Service is not the same as helping. 
Helping is based on inequality, it's not a relationship between equals. When you help, you use your own strength to help someone with less strength. It's a one up, one down relationship, and people feel this inequality. When we help, we may inadvertently take away more than we give, diminishing the person's sense of self-worth and self-esteem.
Now, when I help I am very aware of my own strength, but we don't serve with our strength, we serve with ourselves. We draw from all our experiences: our wounds serve, our limitations serve, even our darkness serves. The wholeness in us serves the wholeness in the other, and the wholeness in life. Helping incurs debt: when you help someone, they owe you. But service is mutual. When I help I have a feeling of satisfaction, but when I serve I have a feeling of gratitude.
Serving is also different from fixing. We fix broken pipes, we don't fix people. When I set about fixing another person, it's because I see them as broken. Fixing is a form of judgment that separates us from one another; it creates a distance.
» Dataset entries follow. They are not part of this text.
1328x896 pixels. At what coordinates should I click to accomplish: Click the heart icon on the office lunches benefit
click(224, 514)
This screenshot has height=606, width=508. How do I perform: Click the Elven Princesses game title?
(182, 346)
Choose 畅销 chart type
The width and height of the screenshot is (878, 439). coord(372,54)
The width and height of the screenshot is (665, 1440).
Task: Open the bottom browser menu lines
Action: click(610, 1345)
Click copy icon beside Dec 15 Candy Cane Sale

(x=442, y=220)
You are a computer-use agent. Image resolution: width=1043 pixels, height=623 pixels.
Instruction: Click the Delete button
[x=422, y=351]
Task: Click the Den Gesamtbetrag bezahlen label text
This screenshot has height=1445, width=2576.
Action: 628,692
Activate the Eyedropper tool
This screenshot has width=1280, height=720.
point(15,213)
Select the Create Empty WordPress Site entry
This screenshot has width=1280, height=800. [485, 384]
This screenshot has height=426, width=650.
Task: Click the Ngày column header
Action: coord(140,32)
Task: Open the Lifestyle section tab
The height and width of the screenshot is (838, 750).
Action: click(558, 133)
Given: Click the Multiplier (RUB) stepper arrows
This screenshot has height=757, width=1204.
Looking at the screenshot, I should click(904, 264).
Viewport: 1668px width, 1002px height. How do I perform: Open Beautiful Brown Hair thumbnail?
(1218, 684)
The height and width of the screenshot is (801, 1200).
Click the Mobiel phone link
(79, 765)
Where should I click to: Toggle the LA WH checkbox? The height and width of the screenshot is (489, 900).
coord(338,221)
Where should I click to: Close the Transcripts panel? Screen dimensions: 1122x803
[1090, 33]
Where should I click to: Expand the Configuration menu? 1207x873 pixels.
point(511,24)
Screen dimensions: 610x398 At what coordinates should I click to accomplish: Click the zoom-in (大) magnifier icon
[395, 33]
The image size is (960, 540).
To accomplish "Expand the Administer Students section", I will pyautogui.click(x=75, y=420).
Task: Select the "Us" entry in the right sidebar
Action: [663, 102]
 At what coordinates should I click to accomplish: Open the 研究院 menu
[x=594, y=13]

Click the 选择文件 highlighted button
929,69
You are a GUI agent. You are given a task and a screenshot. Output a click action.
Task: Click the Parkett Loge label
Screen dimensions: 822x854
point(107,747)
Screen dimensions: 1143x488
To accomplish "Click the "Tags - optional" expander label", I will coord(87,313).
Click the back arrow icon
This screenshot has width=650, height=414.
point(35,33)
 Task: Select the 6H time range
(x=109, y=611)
So, fundamentally, helping, fixing and serving are ways of seeing life. When you help, you see life as weak; when you fix, you see life as broken; and when you serve, you see life as whole.
When we serve in this way, we understand that this person's suffering is also my suffering, that their joy is also my joy and then the impulse to serve arises naturally - our natural wisdom and compassion presents itself quite simply. A server knows that they're being used and has the willingness to be used in the service of something greater. 
We may help or fix many things in our lives, but when we serve, we are always in the service of wholeness.
--Rachel Remen, from Zen Hospice

“Prayer For A Loved One”

Dear Heart,
I will not worry, fret or be unhappy over you.
I will not be anxious concerning you.
I will not be afraid for you.
I will not give up on you.
I will not blame, criticize or condemn you.
I will remember first, last and always that you are God’s child, that you have His Spirit in you.
I will trust this Spirit to take care of you, to be a light to your path, to provide for your needs.
I will think of you as always being surrounded by God’s loving Presence, enfolded in His protecting care, as kept safe and secure in Him.
I will be patient with you.
I will have confidence in you.
I will stand by you in faith, and bless you in my prayers, knowing that you are growing, knowing that you are finding the help you need, the love you need, the healing you need, the financial freedom you need.
I have only good feelings in my heart about you.
I am willing to let you live your life as you see fit.
Your way may not be my way, but I will trust the Spirit of God in you to show you the way of your highest Good.
God loves you and I love you!
I have confidence in you and I believe in you!!
(author unknown)

LOVE
There is no difficulty that enough love will not conquer;
No disease that enough love will not heal;
No door that enough love will not open;
No gulf that enough love will not bridge;
No wall that enough love will not throw down;
No sin that enough love will not redeem.

 It makes no difference 
  how deeply seated may be the trouble,
How hopeless the outlook,
How muddled the tangle,
How great the mistake. 
A sufficient realization of love will dissolve it all.

 If only you could love enough, you would be the happiest 
and most powerful being in the world.